Two old-timers sat on coolers. They drank coffee from thermos lids and savored tinfoil-wrapped bacon, egg, and cheese sandwiches. They’d had decent luck, mostly blues. A drum over thirty inches had to be thrown back. A couple of ladyfish. One tarpon that broke the lightweight tackle.

The sand was rougher on the Atlantic side, the tide low but incoming. The big seas washed up new sea wood. Thousands of barnacles clinging to a former pylon gasped for water. Joe picked up a few shells that caught his eye and tossed them into the water.

He walked north, toward the jetty, and watched a fisherman drag a three-foot shark out of the water. Surfers bobbed in the waves a hundred yards out. A pelican dive-bombed a bait ball in between the surfers and the fisherman. For not the first time, he wondered why people surfed jetties. Were the waves that different? A pair of paddle-boarders stroked into the swells as they came out the inlet. Everyone and everything was crowding the jetty.

It was midmorning when Joe started for the boat. He passed the nurses cutting through the island, wet from their swim. Ashley gave him a hug and a lingering squeeze on his upper arm. He could feel the
wetness on his chest where her bikini fabric had pushed against him. They said the boat was quiet; the trainers weren’t up yet when they left.
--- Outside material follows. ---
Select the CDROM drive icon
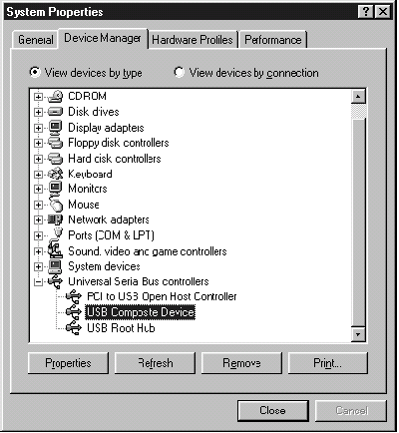pos(55,97)
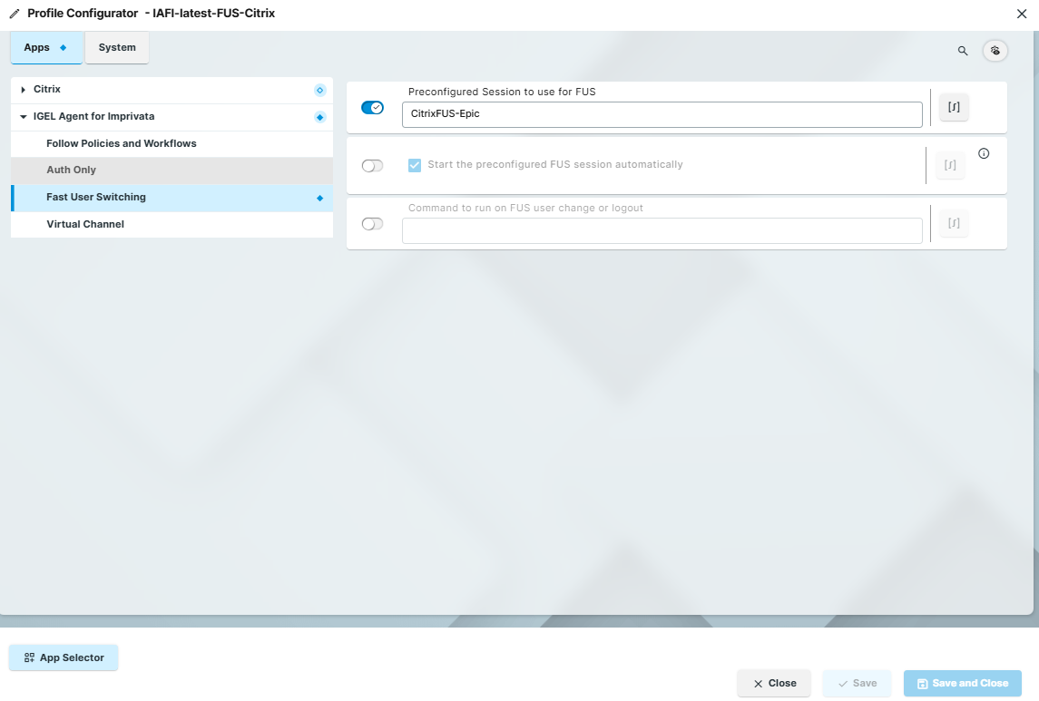This screenshot has width=1039, height=701.
Task: Click the info icon beside auto-start setting
Action: click(984, 153)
Reaching the muddy sand, Joe aimed his swim for the anchor line. The tide was stronger than he’d expected. He barely grabbed the dive platform. Standing on the platform, the breeze and sun took the water off him and his skin tingled with the slight itch of drying saltwater.

Tony and the captain were playing Scrabble, and Joe joined them for a second cup of coffee. For someone with a ninth-grade education, Tony was excellent at Scrabble.

Tony said, “Did you see my girls in their bikinis?”

“Yeah. It was about enough for me to fake a heart attack to get some reviving.”

“You think they brought any little blue pills with them?”

Joe laughed, “I thought you’d graduated to a pump,” as he went below. He changed into Bermuda shorts, fastened his floral shirt with the wooden buttons, and slipped on his Docksiders. The trainers assembled egg white omelets and protein smoothies in the galley. When he was their age, he and the other foremen would knock back two shots, two beers, and a roast beef hoagie during lunch and then go work another five hours. These princesses had three gin and tonics over an afternoon and started slurring. Maybe they needed the yolks.

On the boat’s leeward side, the captain used a remote control to lower the dinghy via a motorized pulley. The dinghy hit the water, and Tony grabbed the cable and walked it to the dive platform. He released the carabiner attaching the dinghy to the pulley and secured the bowline to a cleat.